#### RECORDED INFORMATION

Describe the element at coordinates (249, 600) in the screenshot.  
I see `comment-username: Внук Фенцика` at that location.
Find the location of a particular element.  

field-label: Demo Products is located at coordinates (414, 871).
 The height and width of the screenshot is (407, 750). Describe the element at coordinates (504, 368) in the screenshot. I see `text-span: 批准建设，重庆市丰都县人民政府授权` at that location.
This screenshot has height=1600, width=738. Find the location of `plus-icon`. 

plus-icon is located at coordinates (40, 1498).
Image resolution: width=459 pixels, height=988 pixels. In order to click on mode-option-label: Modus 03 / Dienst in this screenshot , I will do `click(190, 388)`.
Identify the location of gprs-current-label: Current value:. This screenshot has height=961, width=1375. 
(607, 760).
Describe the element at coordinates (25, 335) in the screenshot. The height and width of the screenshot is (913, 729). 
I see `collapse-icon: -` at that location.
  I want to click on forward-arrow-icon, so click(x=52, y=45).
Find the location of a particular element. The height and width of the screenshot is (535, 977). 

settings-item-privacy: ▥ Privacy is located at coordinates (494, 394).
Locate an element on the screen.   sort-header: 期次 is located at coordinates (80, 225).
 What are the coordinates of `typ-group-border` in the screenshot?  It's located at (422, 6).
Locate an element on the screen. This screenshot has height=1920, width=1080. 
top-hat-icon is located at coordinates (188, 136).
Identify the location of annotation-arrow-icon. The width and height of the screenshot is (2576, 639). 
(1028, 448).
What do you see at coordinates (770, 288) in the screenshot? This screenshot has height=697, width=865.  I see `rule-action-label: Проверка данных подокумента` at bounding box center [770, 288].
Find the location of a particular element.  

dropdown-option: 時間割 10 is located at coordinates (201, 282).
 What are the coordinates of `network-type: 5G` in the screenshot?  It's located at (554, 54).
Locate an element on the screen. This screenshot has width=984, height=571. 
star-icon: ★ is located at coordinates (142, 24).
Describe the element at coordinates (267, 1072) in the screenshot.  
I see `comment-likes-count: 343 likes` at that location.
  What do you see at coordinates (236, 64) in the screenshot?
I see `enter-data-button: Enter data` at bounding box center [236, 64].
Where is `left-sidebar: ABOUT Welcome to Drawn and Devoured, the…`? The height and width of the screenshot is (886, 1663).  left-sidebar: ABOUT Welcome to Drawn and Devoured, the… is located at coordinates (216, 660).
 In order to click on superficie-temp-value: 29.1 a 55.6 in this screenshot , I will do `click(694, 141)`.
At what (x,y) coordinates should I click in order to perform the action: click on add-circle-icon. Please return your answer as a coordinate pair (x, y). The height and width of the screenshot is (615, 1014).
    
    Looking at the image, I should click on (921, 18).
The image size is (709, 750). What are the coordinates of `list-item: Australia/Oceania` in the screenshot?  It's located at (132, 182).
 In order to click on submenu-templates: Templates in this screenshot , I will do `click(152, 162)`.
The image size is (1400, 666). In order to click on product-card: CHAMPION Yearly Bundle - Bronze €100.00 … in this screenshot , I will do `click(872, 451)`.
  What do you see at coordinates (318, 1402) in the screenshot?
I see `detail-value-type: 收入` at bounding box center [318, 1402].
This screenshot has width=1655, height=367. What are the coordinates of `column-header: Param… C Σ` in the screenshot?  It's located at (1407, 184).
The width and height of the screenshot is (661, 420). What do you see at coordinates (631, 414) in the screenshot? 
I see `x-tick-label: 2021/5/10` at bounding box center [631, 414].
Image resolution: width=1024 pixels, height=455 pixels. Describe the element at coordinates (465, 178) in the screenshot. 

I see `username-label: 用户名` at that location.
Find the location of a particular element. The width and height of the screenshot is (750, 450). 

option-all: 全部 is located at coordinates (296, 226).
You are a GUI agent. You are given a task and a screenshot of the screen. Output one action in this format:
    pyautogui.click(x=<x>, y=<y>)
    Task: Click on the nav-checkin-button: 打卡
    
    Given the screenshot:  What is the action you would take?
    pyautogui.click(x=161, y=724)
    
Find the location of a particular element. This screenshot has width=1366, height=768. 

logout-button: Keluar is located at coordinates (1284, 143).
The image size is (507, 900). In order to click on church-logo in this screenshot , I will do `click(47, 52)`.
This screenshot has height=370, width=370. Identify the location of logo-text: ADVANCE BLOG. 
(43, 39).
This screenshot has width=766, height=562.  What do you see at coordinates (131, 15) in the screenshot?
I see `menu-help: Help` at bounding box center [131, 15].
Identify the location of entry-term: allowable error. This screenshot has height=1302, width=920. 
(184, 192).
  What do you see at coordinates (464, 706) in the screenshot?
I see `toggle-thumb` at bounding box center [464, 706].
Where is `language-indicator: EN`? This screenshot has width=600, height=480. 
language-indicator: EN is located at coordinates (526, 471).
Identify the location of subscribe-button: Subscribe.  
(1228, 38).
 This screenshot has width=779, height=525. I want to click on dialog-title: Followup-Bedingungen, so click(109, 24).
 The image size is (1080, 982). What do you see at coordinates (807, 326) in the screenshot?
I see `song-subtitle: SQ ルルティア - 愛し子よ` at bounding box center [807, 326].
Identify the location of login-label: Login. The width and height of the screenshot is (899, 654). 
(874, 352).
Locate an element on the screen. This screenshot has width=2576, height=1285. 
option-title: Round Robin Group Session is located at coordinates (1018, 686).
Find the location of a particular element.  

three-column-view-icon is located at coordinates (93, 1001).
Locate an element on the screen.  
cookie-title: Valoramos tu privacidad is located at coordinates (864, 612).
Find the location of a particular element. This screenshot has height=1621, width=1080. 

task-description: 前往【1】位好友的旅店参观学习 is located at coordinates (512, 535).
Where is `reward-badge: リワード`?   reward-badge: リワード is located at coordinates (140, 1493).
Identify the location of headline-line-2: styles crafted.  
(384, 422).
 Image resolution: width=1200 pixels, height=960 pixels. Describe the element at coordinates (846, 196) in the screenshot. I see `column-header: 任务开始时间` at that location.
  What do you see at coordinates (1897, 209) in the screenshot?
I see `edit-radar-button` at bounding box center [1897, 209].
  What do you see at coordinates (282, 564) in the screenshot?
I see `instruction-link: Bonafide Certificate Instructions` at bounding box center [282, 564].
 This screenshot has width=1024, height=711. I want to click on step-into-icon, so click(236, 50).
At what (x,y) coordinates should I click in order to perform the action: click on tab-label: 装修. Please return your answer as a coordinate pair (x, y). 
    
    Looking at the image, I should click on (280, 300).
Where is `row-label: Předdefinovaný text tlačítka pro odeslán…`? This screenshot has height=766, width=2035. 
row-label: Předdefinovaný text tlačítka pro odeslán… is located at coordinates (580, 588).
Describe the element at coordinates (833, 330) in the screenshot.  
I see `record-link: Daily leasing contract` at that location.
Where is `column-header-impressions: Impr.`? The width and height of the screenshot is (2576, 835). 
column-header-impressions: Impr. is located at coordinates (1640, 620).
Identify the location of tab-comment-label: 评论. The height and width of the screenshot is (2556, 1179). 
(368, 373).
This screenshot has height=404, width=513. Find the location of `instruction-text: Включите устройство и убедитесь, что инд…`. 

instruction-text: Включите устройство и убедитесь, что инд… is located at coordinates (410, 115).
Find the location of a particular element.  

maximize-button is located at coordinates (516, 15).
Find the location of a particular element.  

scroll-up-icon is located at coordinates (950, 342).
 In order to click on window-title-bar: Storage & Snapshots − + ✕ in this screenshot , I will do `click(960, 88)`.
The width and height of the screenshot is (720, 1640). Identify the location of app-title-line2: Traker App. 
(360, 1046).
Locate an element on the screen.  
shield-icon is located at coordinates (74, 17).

########

Print the items from the line containing "The image size is (507, 900)." through the line containing "center [131, 15].", including both of those lines, reproducing each one character for character.

● **THE COMPLETED TASK**:
The image size is (507, 900). In order to click on church-logo in this screenshot , I will do `click(47, 52)`.
This screenshot has height=370, width=370. Identify the location of logo-text: ADVANCE BLOG. 
(43, 39).
This screenshot has width=766, height=562.  What do you see at coordinates (131, 15) in the screenshot?
I see `menu-help: Help` at bounding box center [131, 15].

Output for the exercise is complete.